Mark making at random is not so easy, I wanted a subject to work on. Second print with more paint and a picture using marks from above:

Marks 2

For my third print I tried a landscape with mountains and used damp paper. I had learned that this enhances the transfer of ink onto the paper. I probably made it too damp as the print became very soft and details as well as nuances in tone disappeared.

Berg 1
Etching ink on damp newsprint

At this point the “Mono” in monotype sank in: there is no using that picture again. A new print wants a new plate. I was not really pleased with the etching ink (although it was said that it lends itself well to reductive monotyping techniques). So I changed to relief ink which is a bit softer. I soon found out that it is harder to remove, it smudges more easily than the etching ink (not wanting to come off), but the prints become more saturated:

Berg 2
“Night fall in the mountains”, raw umbra relief ink on drawing paper

I like this one very much. The mountains look very mountainy and the inked areas have the beautiful texture I connect with prints. I like that some of the roller marks show at the edges.
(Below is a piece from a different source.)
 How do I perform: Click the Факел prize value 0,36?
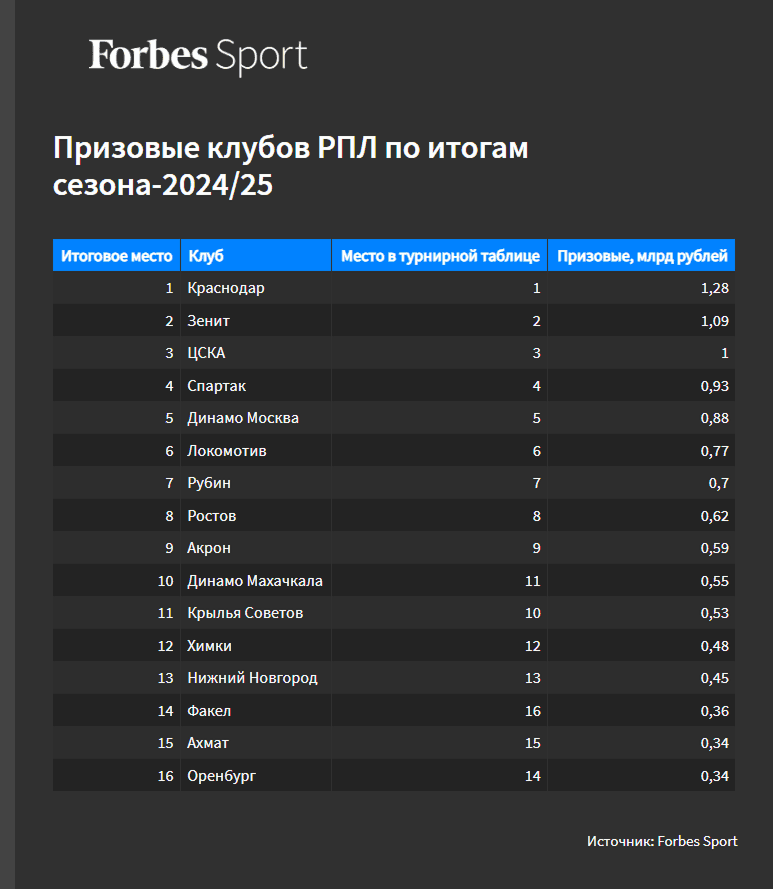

When drawing this I found out a lot of things about the mark making, what tools work for what effect, what not to do and what to do. I decided to try and turn one of my earlier drawings into a print. All my favorite sketchbooks are with my tutor at the moment so I chose the mortar and pestle from the part about tone. I know this subject well and could concentrate on achieving the marks I wanted.

Mörser monotype
Relief ink on drawing paper, reductive monotype

I am pleased with this, too, although the shading is not quite right. It felt a bit wasteful removing all that ink in the background and half way through I regretted it. The picture would have been more dramatic in a dark setting with strong highlights. Too late. But I have a photo of the printing plate (a mirror) earlier in the process:

inking plate

In order to quickly draw the shape of the mortar on the plate I made a traced print first as this leaves a faint mark on the plate. That print is quite nice, too. I was careful not to touch the paper with my hand as I wanted to keep as much ink on the plate as possible. Still the paper picked up quite a lot from just lying there.

Mörser traced monotype
Traced monotype, relief ink over an acrylic print, drawing paper

I like the halo effect around the lines, it is all dotty.
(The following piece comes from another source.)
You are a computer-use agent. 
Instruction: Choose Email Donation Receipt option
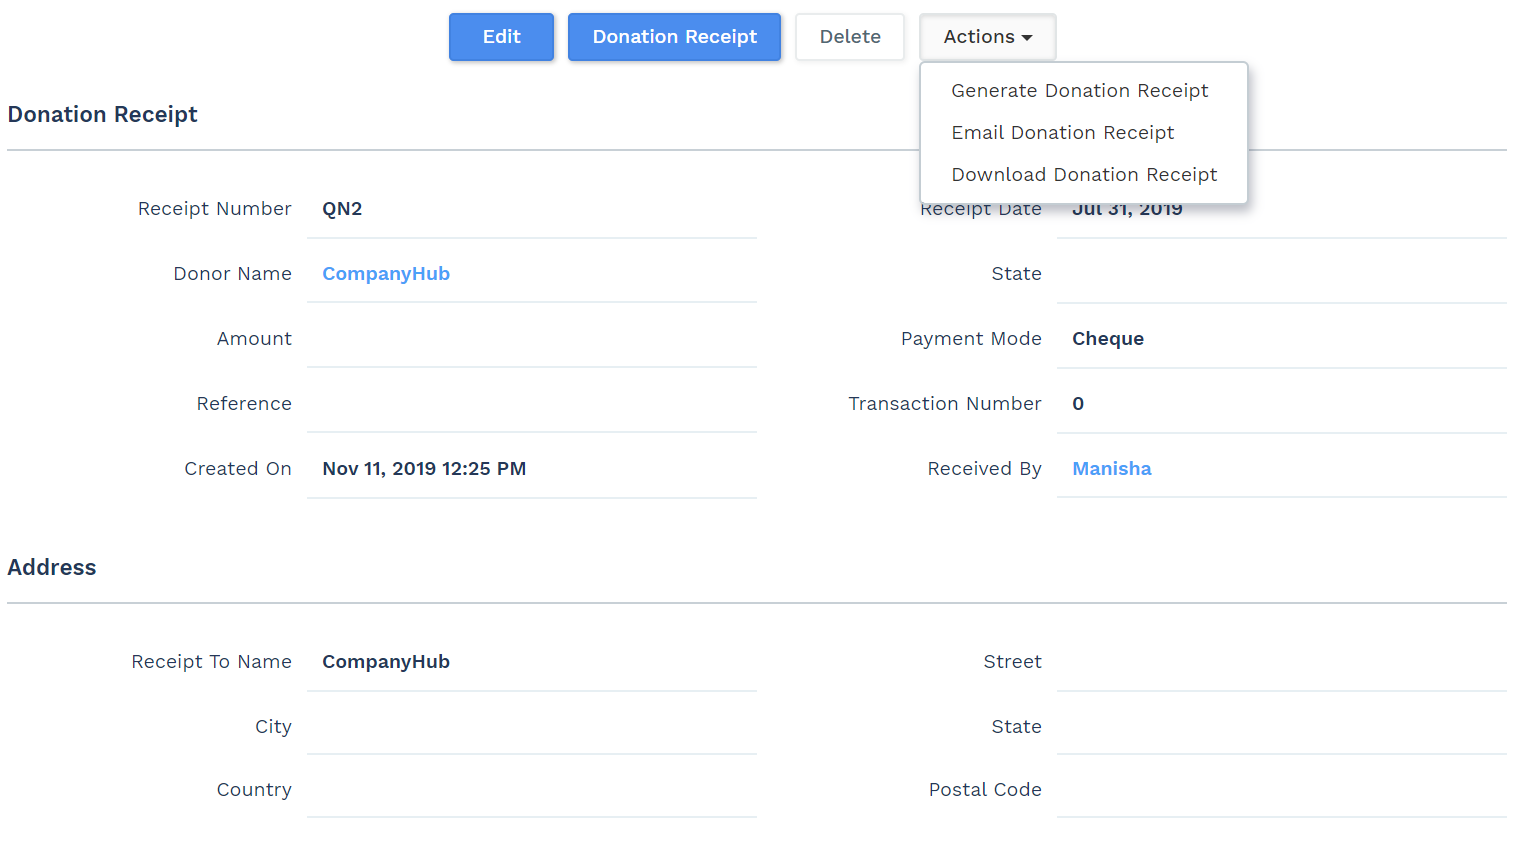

The second time I tried this the transfer was much stronger and blotchier. Maybe I had used more ink? Or the yellow ink is softer? Also the traced lines are the colour of the paper rather than printed. Strange.

Hand traced monotype
Yello relief ink on black paper, traced monotype

From this plate I made a reductive monoprint where my marks make darks, not lights, as the ink is a lighter colour than the paper.

Hand monotype
Reductive monoprint, relief ink

Not a very good drawing but the printing part of it is nice. However, the black paper makes the yellow greenish and reduces its brightness. I think it would be better to use the yellow on white paper in combination with black or umbra.

From this I pulled a ghost, after re-inking the plate. I had noticed in an earlier experiment that did not lead to anything, that the difference in hight between single and dubbely inked parts of the plate can show on the print. Worth a try. It produced a very faint image of the hand. It could be used as background to a drawing or for an other print on top of it. Testing it on my son it became clear that the hand is not recognisable without having seen the other print first, though. So to use this technique the shape has to be simple or abstract.

Hand reinked ghost
Ghost from the re-inked plate after the print above

With the rest of what I had on the roller plate I inked a last plate with a hasty drawing. The ink was not enough so the print is pale and there were bits of dust or similar somewhere that made white blotches. But I like the combination of two different colours for the same print.

Rosebush
Rosebush. Relief ink on drawing paper

Reflections

I had a really good time playing around with this. I learned a lot of things and have started to see what techniques can be used to achieve certain effects. I have also learned that monotype is more difficult than it first looks. But I think, from my research and my own experience from today, that it is a wonderful way of drawing with endless possibilities. I have only scratched at the surface.